We are informed that by and large the existing state of affairs in the Family Courts situated in the State of Kerala is similar. Adequate facilities and infrastructure are not available. The State of Kerala is enjoined with a duty to establish Family Courts. It is imperative on its part to establish a Family Court where Clause (a) of Sub-section (1) of Section 3 of the Act is attracted but a court can be established also in cases where Clause (b) thereof is attracted. While constituting a Family Court the State must provide for all requisite infrastructure so as to meet the objects for which the Family Courts are required to be established. A court should not be established only because it is provided for under the Act. The State must be alive to the situation that it has a duty to see that the dispute resolution fora are provided with adequate infrastructure.

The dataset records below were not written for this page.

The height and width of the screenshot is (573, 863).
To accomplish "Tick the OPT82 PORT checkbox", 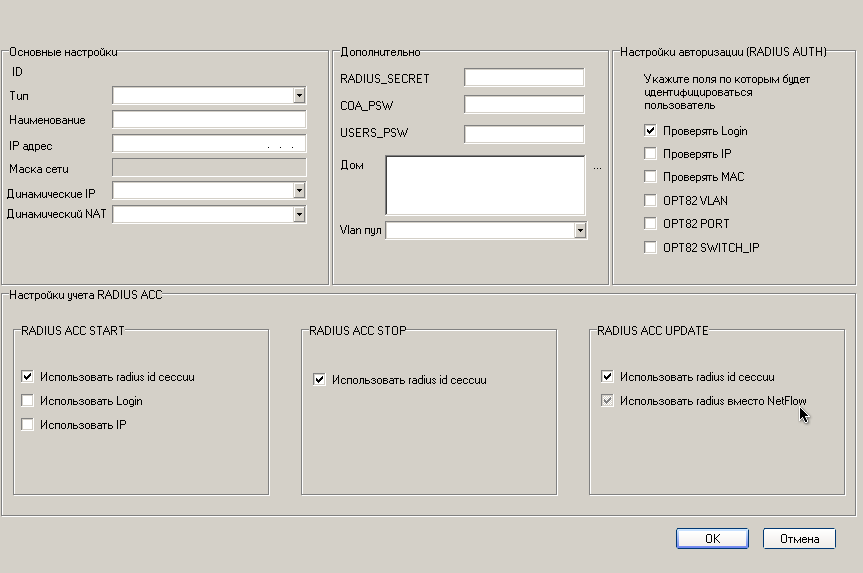I will click(x=650, y=223).
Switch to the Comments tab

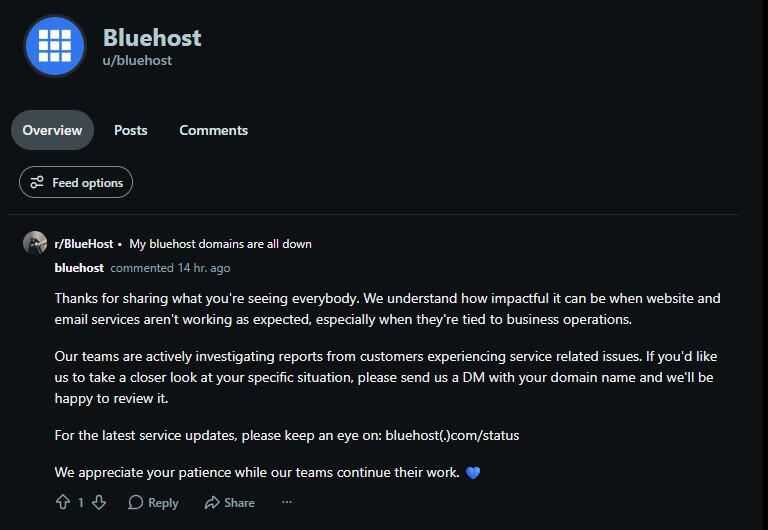click(x=214, y=130)
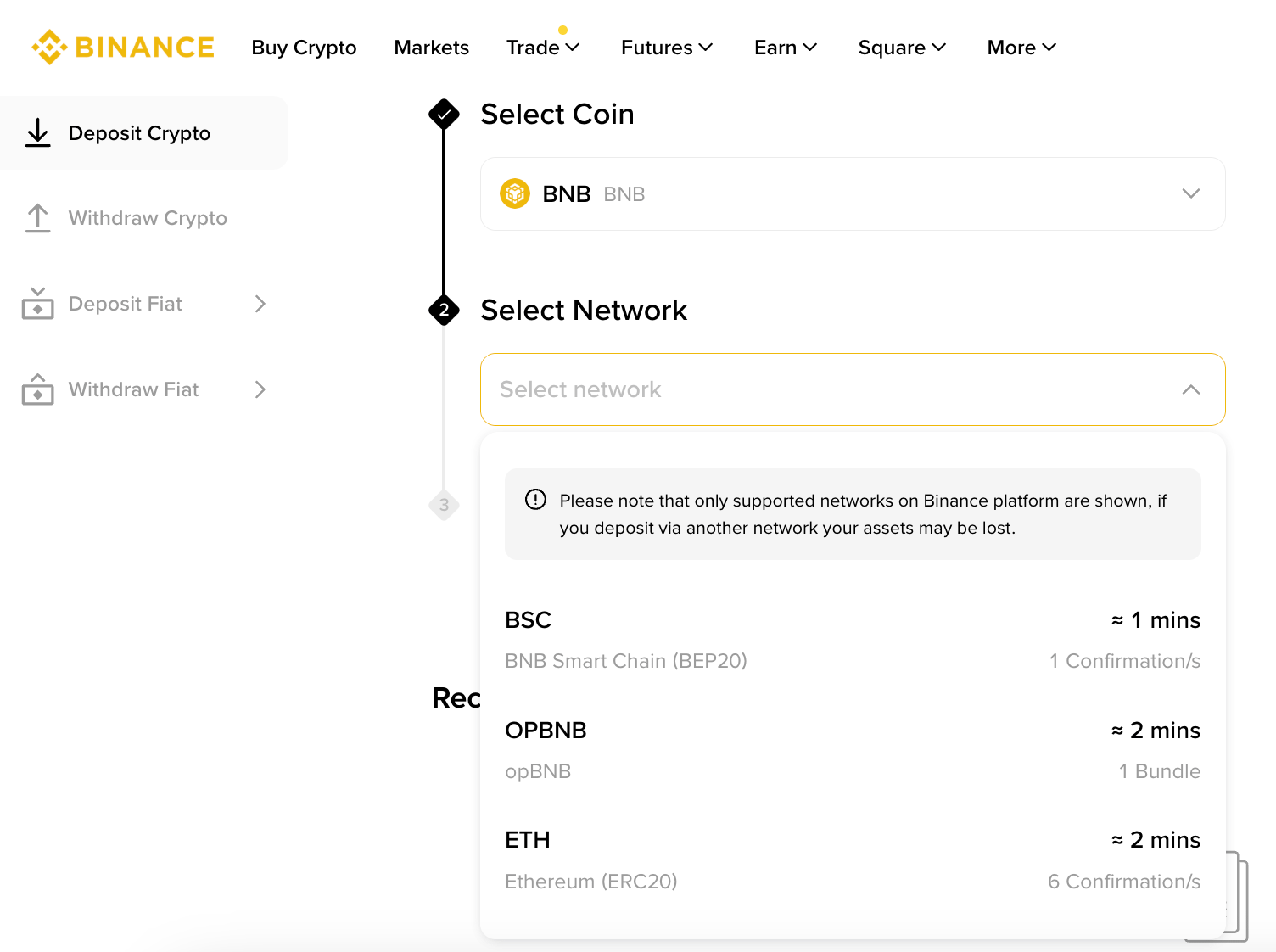Click the Buy Crypto link
Image resolution: width=1276 pixels, height=952 pixels.
304,48
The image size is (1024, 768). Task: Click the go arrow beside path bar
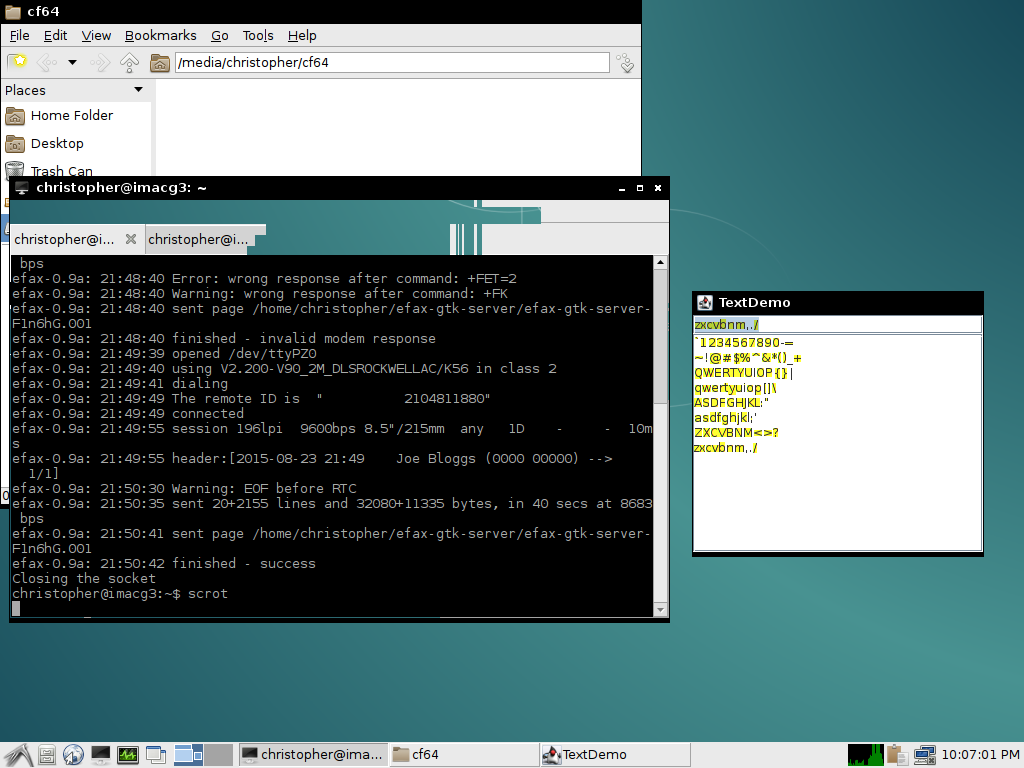(626, 63)
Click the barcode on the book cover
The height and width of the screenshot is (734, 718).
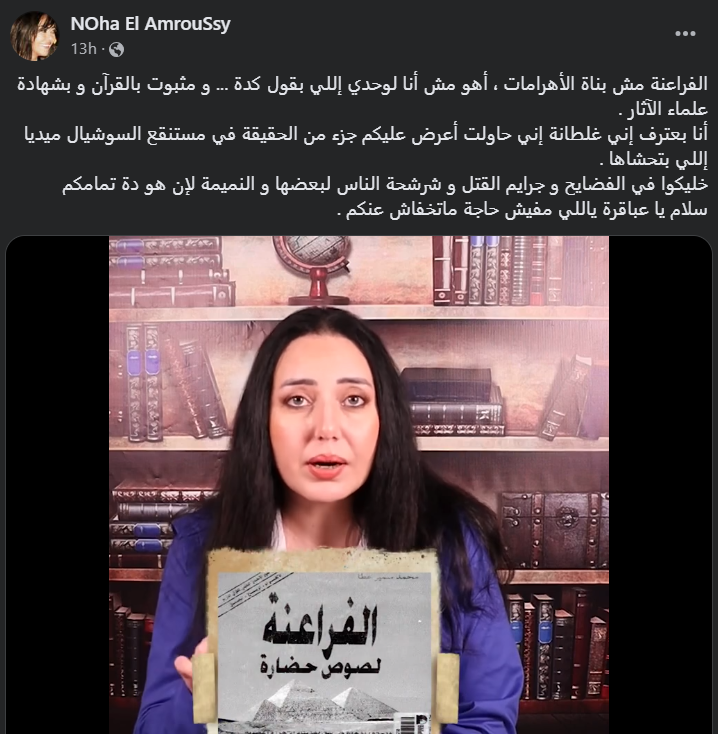[406, 723]

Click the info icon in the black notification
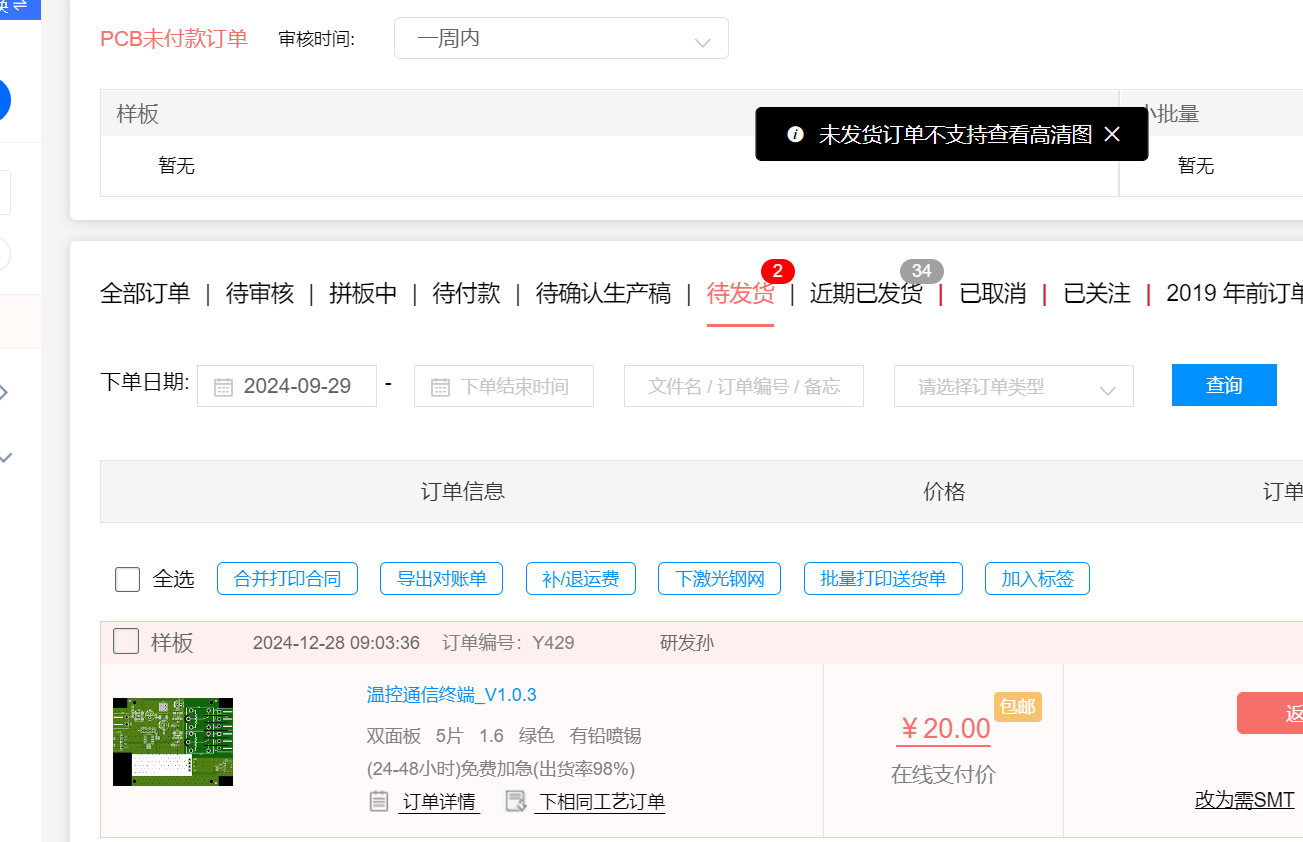pos(795,134)
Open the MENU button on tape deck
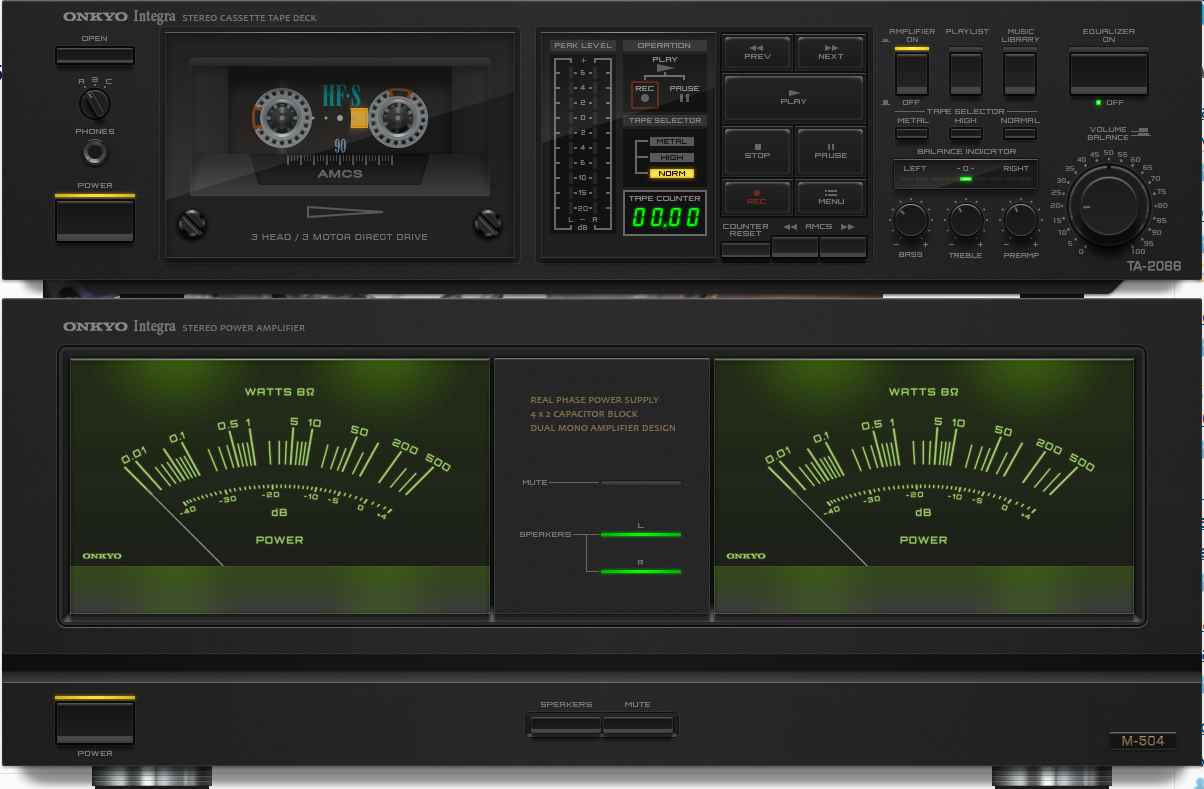The image size is (1204, 789). (x=830, y=197)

If, according to the High Court, the present building is not suitable so as to meet the requirements of the litigants and because of it, it had taken the decision to shift the court to a better place, no fault can be found with the said decision only because the proposed site is situated at a distance of 12 kms. from the existing court building. We have been shown a map. From a perusal thereof, it appears that Malappuram is ideally situated geographically for having a court. It is the district headquarters. Number of cases from Malappuram is also more than the cases of Manjeri. The representations of the Bar Associations, although are relevant, cannot be the sole criterion. We have noticed hereinbefore that representations of the Malappuram Bar Assocation was not the only consideration which weighed with the High Court for making its recommendations. It may be true, as has been submitted by Dr. Dhawan that the State of Kerala in its counter- affidavit has categorically stated that the shift is temporary. As and when a proposed building is made available by the State, steps will be taken to shift the Family Court to that building. We have no doubt that the State would make an endeavour to make available an exclusive court complex for the Family Court and the High Court will then take steps to have the court located therein.

There is another aspect of the matter which cannot be lost sight of.

The Appellant as affirmed an incorrect affidavit as regards the population of the town.

After the decision of the High Court, according to Mr. T.L.V. Iyer, learned senior counsel appearing on behalf of the Respondent, about a sum of Rs. 10 lakhs had been spent for making the court room ready. The Special Leave Petition was filed after a period of seven months from the date of the judgment of the High Court. The building is ready for housing the Family Court. It may be that it is within the Civil Station premises, but then we are sure that as and when the State Government is in a position to provide an appropriate site where a Family Court can be constituted, the Court will be shifted to that location. Until then, the present building may be used for holding the courts.

For the reasons aforementioned, we do not find any merit in this appeal. It is dismissed. No costs.